# REQUIREMENT
Answer from the email thread below:
1. What clock speed are Roy's webservers?
2. Which two databases did Justin Hayes try?
3. Which RT version is expected to include the reworked history rendering code?

Top of DOCUMENT EXCERPT

I *think* we're just CPU bound. Roy's webservers are 3.6ghz so quite a bit 
faster than ours. We're going to try it on a faster server and that should drop 
our times. Guess we just wanted to explore all avenues before throwing hardware 
at the problem.

Justin

-------------------------------------------------
Justin Hayes
OpenBet Support Manager
justin.ha...@openbet.com

On 7 Sep 2010, at 10:30, Justin Hayes wrote:

> Tried Centos last night, and no difference at all.
> 
> -------------------------------------------------
> Justin Hayes
> OpenBet Support Manager
> justin.ha...@openbet.com
> 
> On 6 Sep 2010, at 20:49, Justin Hayes wrote:
> 
>> Hi Ruslan,
>> 
>> Sorry looks like I shrunk the image too much. The thing I find odd is that 
>> there are others with similar hardware who don't get the problem. It'll be 
>> great if 3.10 fixes it for me, but I'd love to get to the bottom of it 
>> first. I'm pretty much positive it's not a DB issue, as I've tried different 
>> sizes of DB, tried postgres AND mysql etc. I don't think it's apache as I've 
>> tried the built in webserver with RT and no change there either.
>> 
>> Currently trying to install RT on Centos given that Roy (who has kindly been 
>> helping me with details of his own setup) appears to have none of the same 
>> problems on that OS. Perhaps perl is just slow on the 64bit ubuntu we've 
>> currently got live.
>> 
>> No idea if it's going to have any effect though :(
>> 
>> Justin
>> 
>> -------------------------------------------------
>> Justin Hayes
>> OpenBet Support Manager
>> justin.ha...@openbet.com
>> 
>> On 6 Sep 2010, at 18:37, Ruslan Zakirov wrote:
>> 
>>> Justin.
>>> 
>>> First of all, I can not read from the chart, but anyway history rendering 
>>> has been worked on in a new code branch. Probably this code will be part of 
>>> RT 3.10. Code at the moment is unstable, but eventually it wil be faster 
>>> then the current version. 
>>> 
>>> On Mon, Sep 6, 2010 at 8:56 PM, Justin Hayes <justin.ha...@openbet.com> 
>>> wrote:
>>> So far we've tried installing RT on different hardware, both 32 and 64bit 
>>> versions of linux. RT is still very slow for long tickets. All the time is 
>>> taken up by the perl/apache process maxing out a core of CPU.

Bottom of DOCUMENT EXCERPT
Top of INFORMATION SUPPLIED

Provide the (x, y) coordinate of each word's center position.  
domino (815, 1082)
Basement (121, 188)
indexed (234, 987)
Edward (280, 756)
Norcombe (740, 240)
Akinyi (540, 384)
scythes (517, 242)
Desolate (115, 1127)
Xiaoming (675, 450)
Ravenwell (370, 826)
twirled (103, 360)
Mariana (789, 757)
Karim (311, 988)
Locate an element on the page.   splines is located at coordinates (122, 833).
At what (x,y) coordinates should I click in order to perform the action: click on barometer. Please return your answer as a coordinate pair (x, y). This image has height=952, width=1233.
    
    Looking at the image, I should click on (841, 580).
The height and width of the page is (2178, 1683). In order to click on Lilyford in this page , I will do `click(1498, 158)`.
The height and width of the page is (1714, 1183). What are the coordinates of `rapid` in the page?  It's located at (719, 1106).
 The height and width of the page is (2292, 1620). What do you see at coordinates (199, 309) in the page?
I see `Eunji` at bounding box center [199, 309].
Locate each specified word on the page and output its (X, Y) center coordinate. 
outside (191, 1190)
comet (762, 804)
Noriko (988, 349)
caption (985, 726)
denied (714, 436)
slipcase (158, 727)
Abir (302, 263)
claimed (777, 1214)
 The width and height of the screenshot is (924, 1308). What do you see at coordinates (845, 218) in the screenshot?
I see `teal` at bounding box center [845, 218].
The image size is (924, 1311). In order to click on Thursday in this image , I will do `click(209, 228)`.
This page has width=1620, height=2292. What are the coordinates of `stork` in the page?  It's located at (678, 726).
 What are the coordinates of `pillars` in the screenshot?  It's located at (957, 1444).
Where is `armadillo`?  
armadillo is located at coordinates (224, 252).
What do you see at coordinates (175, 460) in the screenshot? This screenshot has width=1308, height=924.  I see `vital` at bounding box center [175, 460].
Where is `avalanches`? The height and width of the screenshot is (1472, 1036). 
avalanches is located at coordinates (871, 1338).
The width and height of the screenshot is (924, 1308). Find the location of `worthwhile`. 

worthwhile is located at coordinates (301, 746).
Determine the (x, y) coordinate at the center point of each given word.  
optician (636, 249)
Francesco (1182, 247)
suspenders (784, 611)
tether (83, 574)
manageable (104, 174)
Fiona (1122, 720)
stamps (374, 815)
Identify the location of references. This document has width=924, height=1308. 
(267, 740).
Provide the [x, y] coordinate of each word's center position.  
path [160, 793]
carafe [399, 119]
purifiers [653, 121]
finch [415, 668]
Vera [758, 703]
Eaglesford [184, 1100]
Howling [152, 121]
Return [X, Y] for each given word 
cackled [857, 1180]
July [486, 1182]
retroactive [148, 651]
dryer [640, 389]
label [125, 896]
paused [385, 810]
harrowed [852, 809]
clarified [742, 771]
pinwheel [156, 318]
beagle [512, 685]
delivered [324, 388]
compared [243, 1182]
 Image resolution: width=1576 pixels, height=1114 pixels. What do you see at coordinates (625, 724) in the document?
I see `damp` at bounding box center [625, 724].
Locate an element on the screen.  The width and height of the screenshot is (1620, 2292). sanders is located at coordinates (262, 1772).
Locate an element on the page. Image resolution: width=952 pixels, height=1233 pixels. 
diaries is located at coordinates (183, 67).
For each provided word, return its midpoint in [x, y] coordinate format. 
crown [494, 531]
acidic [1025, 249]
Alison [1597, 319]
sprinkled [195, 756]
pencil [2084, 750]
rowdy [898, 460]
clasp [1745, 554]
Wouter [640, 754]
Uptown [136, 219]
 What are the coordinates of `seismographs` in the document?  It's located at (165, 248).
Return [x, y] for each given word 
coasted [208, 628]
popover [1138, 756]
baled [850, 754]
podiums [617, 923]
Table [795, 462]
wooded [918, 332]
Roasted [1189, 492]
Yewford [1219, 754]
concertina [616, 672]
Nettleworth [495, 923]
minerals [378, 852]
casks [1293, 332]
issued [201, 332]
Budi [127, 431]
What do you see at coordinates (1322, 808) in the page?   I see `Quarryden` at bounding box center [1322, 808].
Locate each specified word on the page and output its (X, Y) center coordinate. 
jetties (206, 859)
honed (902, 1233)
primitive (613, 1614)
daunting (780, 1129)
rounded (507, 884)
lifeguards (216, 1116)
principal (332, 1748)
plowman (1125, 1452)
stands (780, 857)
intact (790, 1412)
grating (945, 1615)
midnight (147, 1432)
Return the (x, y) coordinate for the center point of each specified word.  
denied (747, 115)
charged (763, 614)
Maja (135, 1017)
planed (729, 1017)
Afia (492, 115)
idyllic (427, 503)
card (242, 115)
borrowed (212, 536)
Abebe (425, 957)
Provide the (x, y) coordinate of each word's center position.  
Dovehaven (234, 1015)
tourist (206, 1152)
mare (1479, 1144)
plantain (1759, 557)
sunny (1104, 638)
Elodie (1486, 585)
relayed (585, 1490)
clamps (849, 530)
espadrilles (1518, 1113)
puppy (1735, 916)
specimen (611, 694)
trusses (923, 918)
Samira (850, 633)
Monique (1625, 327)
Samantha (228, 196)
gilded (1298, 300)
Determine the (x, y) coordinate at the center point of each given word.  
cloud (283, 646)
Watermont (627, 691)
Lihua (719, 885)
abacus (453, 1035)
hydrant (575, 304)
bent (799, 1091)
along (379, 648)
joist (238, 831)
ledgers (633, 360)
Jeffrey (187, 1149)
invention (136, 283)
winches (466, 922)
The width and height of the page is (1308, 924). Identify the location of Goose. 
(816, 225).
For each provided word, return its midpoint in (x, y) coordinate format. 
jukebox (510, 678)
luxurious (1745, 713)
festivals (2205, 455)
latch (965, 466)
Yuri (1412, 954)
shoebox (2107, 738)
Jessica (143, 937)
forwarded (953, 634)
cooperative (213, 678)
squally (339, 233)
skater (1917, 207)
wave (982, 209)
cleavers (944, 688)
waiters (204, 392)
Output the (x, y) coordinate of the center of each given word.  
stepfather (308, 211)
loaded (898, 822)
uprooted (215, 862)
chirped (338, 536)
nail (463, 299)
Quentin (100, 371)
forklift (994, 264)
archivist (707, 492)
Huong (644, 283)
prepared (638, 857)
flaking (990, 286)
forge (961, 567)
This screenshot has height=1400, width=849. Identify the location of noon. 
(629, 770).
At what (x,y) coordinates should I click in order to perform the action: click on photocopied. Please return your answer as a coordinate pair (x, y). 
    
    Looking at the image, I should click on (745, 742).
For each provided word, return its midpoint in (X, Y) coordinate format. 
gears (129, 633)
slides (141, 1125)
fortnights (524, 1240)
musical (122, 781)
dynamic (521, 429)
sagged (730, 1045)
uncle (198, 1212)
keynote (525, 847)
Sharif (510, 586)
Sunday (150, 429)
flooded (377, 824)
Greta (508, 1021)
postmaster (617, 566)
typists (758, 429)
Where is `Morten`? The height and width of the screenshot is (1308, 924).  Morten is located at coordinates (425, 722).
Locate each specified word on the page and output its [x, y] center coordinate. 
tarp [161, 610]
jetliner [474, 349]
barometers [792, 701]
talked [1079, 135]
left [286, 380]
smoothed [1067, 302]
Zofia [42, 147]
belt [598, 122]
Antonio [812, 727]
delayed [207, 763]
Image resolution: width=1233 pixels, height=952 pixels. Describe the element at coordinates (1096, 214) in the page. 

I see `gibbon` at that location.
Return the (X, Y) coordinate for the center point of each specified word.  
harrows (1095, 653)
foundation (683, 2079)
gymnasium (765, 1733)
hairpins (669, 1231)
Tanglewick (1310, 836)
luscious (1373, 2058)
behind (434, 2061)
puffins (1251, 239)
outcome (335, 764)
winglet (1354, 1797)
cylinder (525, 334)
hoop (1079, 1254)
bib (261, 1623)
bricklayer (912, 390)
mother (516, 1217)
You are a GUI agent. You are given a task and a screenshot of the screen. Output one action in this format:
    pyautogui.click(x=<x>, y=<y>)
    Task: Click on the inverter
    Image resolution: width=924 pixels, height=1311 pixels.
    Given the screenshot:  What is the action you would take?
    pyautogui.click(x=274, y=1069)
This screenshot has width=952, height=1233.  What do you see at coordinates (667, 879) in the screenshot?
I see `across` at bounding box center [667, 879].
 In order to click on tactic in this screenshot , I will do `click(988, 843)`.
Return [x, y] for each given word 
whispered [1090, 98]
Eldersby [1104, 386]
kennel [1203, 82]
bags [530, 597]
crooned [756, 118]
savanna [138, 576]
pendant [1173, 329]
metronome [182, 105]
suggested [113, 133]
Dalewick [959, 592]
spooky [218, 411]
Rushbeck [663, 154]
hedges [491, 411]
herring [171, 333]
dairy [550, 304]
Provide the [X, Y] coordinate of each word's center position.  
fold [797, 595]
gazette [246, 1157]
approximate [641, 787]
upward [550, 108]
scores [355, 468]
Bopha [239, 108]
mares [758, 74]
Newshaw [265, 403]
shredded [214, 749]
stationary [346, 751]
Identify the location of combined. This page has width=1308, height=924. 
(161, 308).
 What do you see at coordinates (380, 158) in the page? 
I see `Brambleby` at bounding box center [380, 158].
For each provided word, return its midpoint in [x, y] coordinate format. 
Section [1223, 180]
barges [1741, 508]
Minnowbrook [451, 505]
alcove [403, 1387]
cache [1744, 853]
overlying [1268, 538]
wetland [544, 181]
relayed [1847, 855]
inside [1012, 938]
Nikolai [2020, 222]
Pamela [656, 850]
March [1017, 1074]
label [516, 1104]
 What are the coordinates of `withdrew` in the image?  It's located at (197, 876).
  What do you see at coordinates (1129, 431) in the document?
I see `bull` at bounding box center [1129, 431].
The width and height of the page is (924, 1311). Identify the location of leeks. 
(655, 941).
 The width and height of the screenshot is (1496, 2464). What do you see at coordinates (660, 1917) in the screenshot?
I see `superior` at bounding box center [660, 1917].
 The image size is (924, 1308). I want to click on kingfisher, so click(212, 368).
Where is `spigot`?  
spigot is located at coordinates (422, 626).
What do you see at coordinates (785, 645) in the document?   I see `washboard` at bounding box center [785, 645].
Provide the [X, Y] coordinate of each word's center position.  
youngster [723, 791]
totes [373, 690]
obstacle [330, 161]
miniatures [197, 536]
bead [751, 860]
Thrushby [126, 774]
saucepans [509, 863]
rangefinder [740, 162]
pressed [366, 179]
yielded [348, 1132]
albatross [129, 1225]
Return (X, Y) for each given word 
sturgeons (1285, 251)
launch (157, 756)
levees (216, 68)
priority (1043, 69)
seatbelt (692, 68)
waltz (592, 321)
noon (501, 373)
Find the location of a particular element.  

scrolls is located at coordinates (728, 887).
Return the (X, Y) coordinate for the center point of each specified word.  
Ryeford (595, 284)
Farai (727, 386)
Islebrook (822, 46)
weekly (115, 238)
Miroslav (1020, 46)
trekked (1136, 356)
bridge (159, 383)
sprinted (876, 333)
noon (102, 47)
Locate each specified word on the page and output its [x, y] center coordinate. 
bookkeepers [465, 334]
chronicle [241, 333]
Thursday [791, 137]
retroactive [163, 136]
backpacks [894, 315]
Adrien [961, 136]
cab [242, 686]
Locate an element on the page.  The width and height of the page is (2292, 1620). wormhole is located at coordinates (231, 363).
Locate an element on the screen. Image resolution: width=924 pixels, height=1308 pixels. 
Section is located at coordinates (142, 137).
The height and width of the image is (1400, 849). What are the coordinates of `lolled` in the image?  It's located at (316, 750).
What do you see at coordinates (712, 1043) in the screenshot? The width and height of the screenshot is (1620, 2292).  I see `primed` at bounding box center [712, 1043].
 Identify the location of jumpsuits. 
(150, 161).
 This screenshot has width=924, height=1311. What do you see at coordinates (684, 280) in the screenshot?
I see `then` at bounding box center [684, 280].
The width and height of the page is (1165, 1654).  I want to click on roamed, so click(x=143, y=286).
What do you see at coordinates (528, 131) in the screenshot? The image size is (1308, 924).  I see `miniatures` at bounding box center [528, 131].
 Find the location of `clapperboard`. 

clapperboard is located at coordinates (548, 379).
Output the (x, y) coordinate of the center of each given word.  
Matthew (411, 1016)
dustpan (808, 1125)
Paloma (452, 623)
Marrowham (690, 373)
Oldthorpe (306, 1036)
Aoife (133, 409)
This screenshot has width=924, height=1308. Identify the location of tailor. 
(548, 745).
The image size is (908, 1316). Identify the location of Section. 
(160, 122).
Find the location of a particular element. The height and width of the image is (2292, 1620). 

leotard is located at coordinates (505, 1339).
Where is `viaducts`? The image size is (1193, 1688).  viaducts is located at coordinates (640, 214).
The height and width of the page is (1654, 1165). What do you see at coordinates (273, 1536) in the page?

Bottom of INFORMATION SUPPLIED

# RESPONSE
1. 3.6ghz
2. Postgres and MySQL
3. RT 3.10